A large collection of data reportedly taken from Spotify has surfaced online, drawing attention to serious issues around copyright protection, digital security, and large-scale data misuse. The dataset, which is estimated to be close to 300 terabytes in size, is already being distributed through public torrent networks.
The claim comes from Anna’s Archive, a group previously known for archiving books and academic research. According to information shared by the group, it collected metadata for roughly 256 million tracks and audio files for about 86 million songs from Spotify. Anna’s Archive alleges that this archive represents nearly all listening activity on the platform, estimating coverage at around 99.6 percent.
Anna’s Archive has framed the project as a cultural preservation effort. The group argues that while mainstream music is often stored in multiple locations, lesser-known songs are vulnerable to disappearing if streaming platforms remove content, lose licensing agreements, or shut down services. From this perspective, Spotify was described as a practical starting point for documenting modern music history.
The archive is reportedly organised by popularity and shared through bulk torrent files. Anna’s Archive claims that the total size of the collection makes it one of the largest publicly accessible music metadata databases ever assembled.
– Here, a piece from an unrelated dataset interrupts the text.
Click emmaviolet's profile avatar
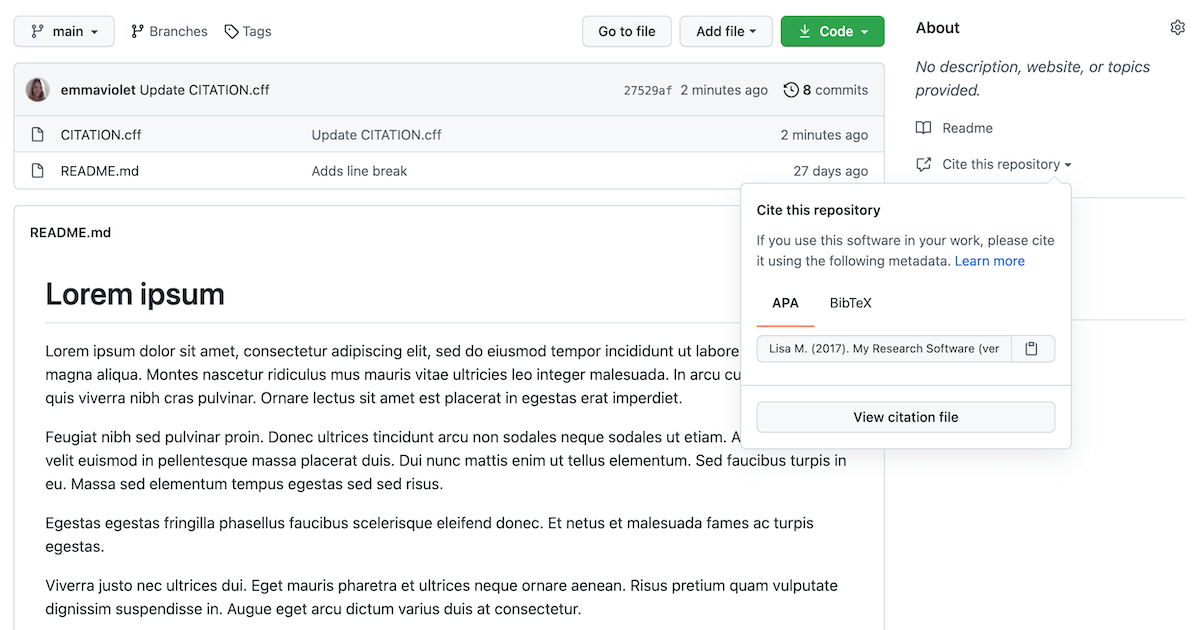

Details released by the group suggest that highly streamed tracks were stored in their original 160 kbps format, while less popular songs were compressed into smaller files to reduce storage demands. Music released after July 2025 may not be included. At present, full access is limited to metadata, with audio files being released gradually, beginning with the most popular tracks.
Spotify has since issued an updated statement addressing the situation. The company confirmed it identified and disabled the user accounts involved in what it described as unlawful scraping activity. Spotify said it has introduced additional safeguards to prevent similar incidents and is actively monitoring for suspicious behaviour.
The company reiterated its long-standing position against piracy, stating that it works closely with industry partners to protect artists and copyright holders. In an earlier clarification, Spotify explained that the incident did not involve a direct breach of its internal systems. Instead, it said a third party collected public metadata and used illicit methods to bypass digital rights protections in order to access some audio files.
Spotify has not confirmed the scale of the data collection claimed by Anna’s Archive. While the group asserts that almost the entire platform was archived, Spotify has only acknowledged that a portion of its audio content may have been affected.
At this stage, it remains unclear how much of Spotify’s library was actually accessed or whether legal action will be taken to remove the data from torrent networks. Copyright experts note that redistributing licensed music without permission violates copyright laws in many jurisdictions, regardless of whether it is presented as preservation.
Whether the archive can be effectively taken down or contained remains uncertain.